By Sarah Griffin
In 2009, a citizen of the Pacific island state of Kiribati applied to an Australian tribunal for refugee status. The grounds of his claim: Kiribati was slowly sinking due to the rising sea level, and life on the island was gradually becoming untenable. In fleeing to Australia, he hoped “to find a shelter, a home that can give me peace of mind and good health.”
This is not an isolated incident. Since 2000, there have been 17 cases in Australia and New Zealand where individuals from small Pacific island states have sought to claim “environmental refugee” status. Each has resulted in a similar ruling — rejection of the application. Although environmental migrants are sometimes referred to as “climate refugees” in popular discourse, the U.N. Refugee Convention of 1951 does not include environmental threats in its refugee definition. While the courts have acknowledged the validity of claims of hardship due to climate change, they have refused to recognize people impacted by climate change as a distinct social group and have rejected the submission that government ambivalence to climate change rose to the level of motivated, intentional, and discriminatory persecution.
To protect vulnerable populations, the international community ought to establish a legal definition for climate migrants and an accompanying framework for supporting them. The international community can then prepare to mobilize resources to better assist climate migrants and mitigate related security risks, like conflict over resources. Some experts remain divided on what role a new protected status might play in ameliorating the challenges of climate migration. While not a silver bullet, a solid legal definition of climate migrants presents a starting point from which to devise further policy regarding climate event related displacement.
Policymakers increasingly view climate change as a security issue. The U.S. Department of Defense has acknowledged that climate change can be a threat multiplier. Often, the effects of climate change compound societal factors, like conflict, to drive displacement. For example, the shrinking of Lake Chad displaced farmers and fishermen, heightened resource competition and, in a region with poor state control and conflict management, opened opportunities for Boko Haram to gain a foothold and create further instability.
A legal definition would provide the basis for creating appropriate protections to fill existing gaps in international law when it comes to climate-related displacement. While states already have obligations to certain displaced persons and individuals impacted by disasters, the challenge remains that these existing definitions are often linked to specific resources which might be depleted if the definitions were broadened unilaterally by jurists. The rationale for expanding international legal frameworks to respond to climate event-induced migration has been increasingly discussed in academic circles. A remaining barrier however is the political feasibility of establishing new support mechanisms for climate migrants, evident in Australia’s opposition to establishing a climate change displacement coordination program in the Paris Agreement. This is part of a trend of developed countries turning their backs on migrants and refugees at a time of critical need for humanitarian support, for both political and economic reasons. There are also concerns in Australia and elsewhere about capacity to receive a large influx of migrants and fears that welfare systems are unprepared to support them.
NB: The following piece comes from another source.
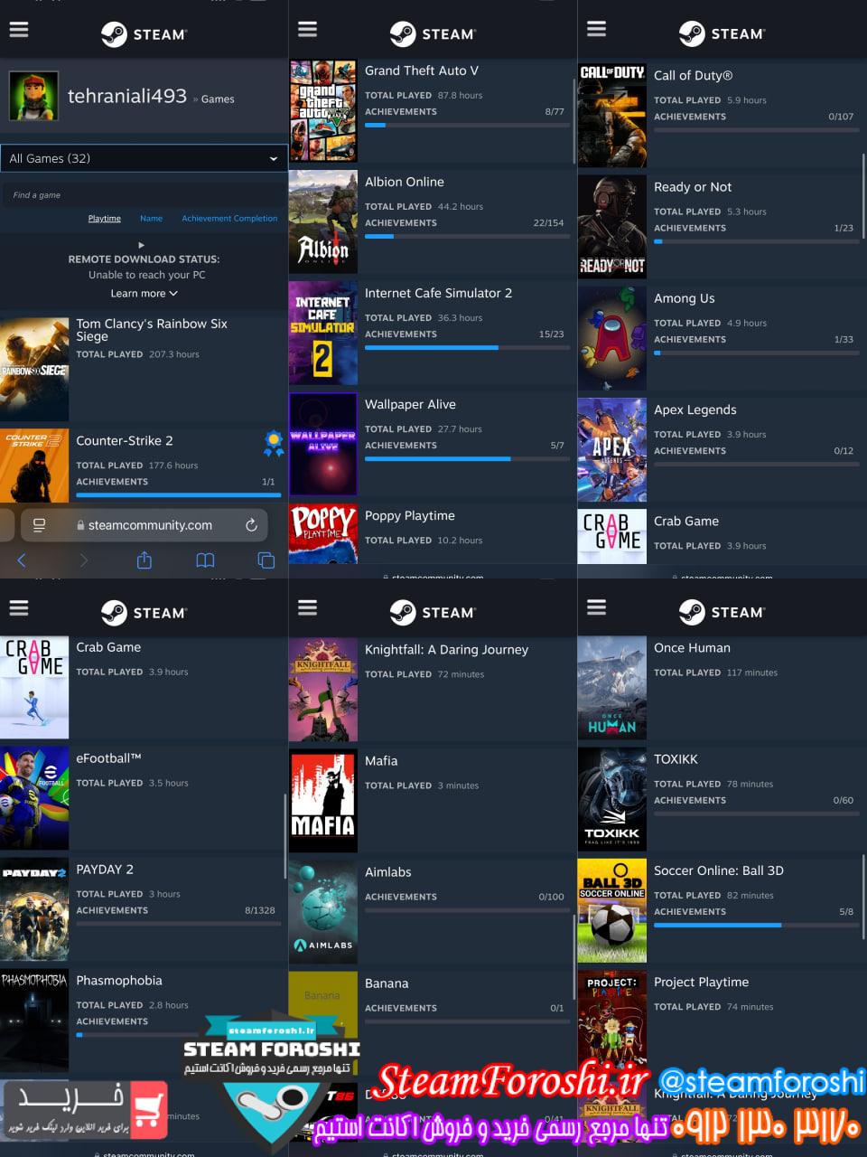Click the Games breadcrumb link
The image size is (867, 1157).
coord(218,99)
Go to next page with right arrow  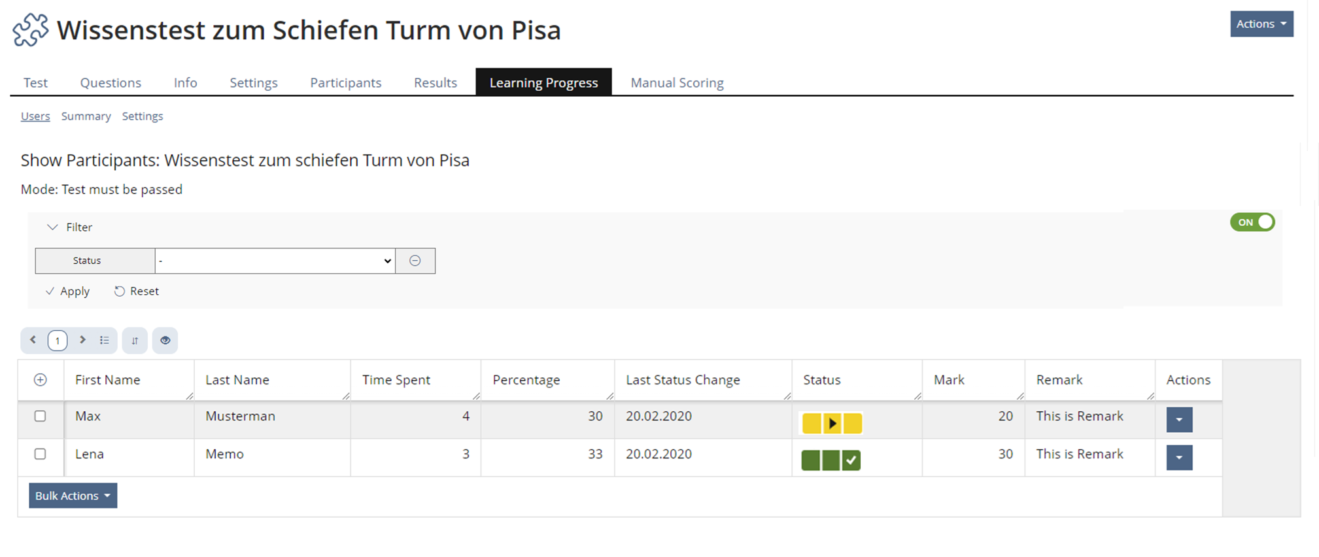click(82, 340)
How then can the international community remedy deficiencies in the current international response to climate-related displacement? One admittedly controversial option is for the international community to expand the definition of who is considered a refugee. There is some precedent for expansion; the 1967 Refugee Protocol removed the 1951 Convention’s limitation that the status applied only to European refugees post-World War II. However, this scenario is likely unworkable due to concerns about the overextension of already-limited resources for refugees.
Alternatively, a distinct protected status for climate migrants would provide the basis for a framework of legal protections, could be linked to resources, and may entail a right for migrants to remain and work in a host country. One possibility is establishing multiple definitions or subcategories based on type of displacement, and creating a distinction between forced and voluntary migration. This distinction is necessary to establish limits on who is eligible for protected status; voluntary economic migrants impacted to a lesser extent by environmental challenges do not have as acute a level of need as do forcibly displaced climate migrants.
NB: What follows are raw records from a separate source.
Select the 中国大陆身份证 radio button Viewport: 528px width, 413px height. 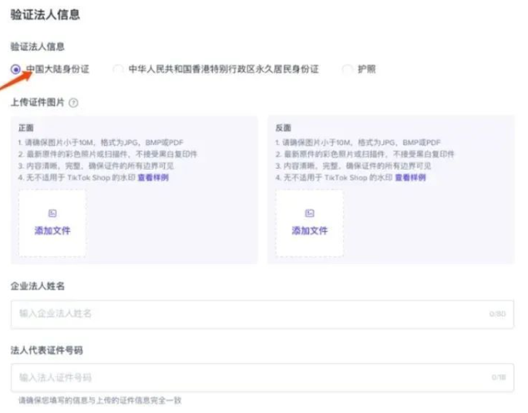click(15, 69)
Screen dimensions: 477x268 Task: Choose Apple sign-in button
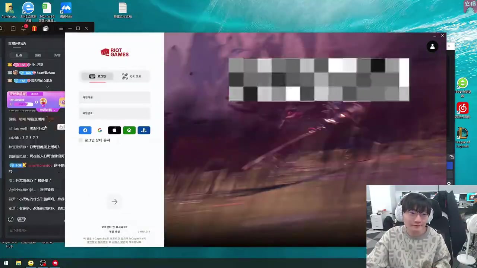click(x=114, y=130)
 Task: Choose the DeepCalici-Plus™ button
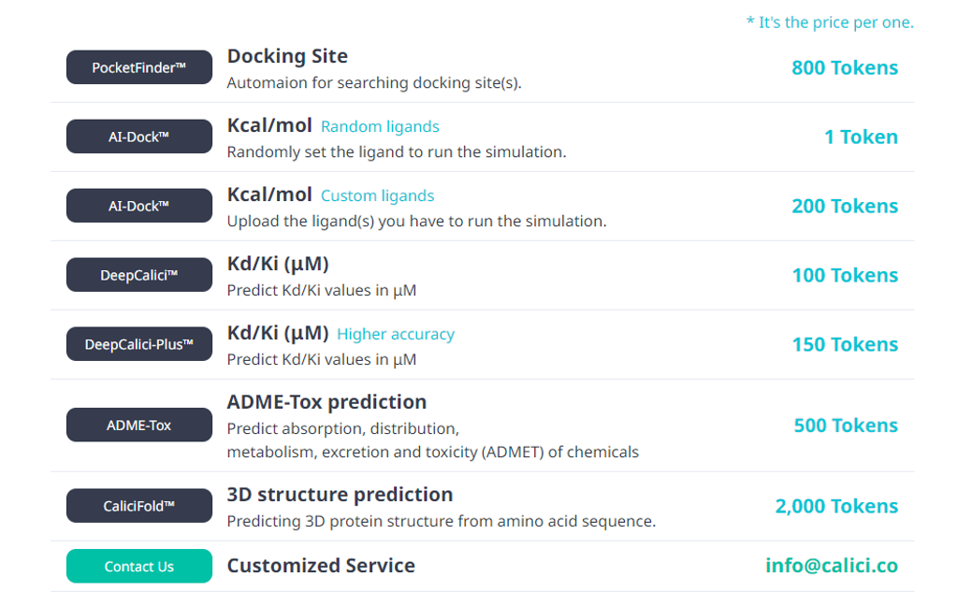pos(139,344)
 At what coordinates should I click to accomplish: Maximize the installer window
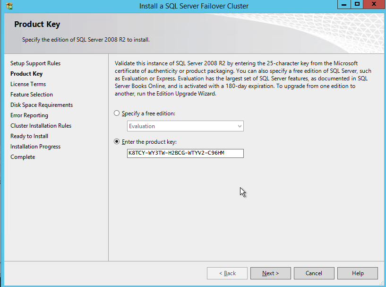(357, 4)
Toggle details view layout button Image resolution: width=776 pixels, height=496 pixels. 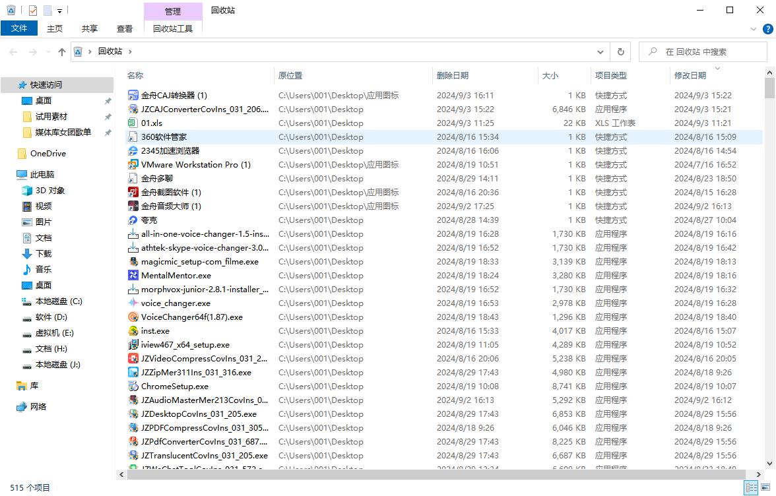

The pressing security implications of climate change require immediate action, including a more precise definition of climate migration plus a concerted effort to mobilize resources. Such actions would help mitigate the expensive security implications associated with mass, uncoordinated migration. A protected legal status for climate migrants would help governments mitigate the poverty and desperation which might leave migrants with few options but to join criminal networks, or render them vulnerable to recruitment by terrorist and insurgent groups.
Long-term climate disasters are not only the concern of Pacific island states like Kiribati; in northern Nigeria, Somalia, and Yemen, prolonged drought and environmental degradation have exacerbated socioeconomic and political instability, resulting in both internal and cross-border displacement. Poor regional governance and ineffective international intervention has left a vacuum for non-state armed groups, such as Boko Haram and al-Shabaab, to gain power through provision of food aid and recruitment of new members. These are just a few areas of instability where the lack of a framework for dealing with climate driven displacement is already hindering international response to crises. Without action, it is conceivable that we will see an increase in similar threats in the years to come.
Sarah Griffin is an intern with the Environmental Security program at the Stimson Center.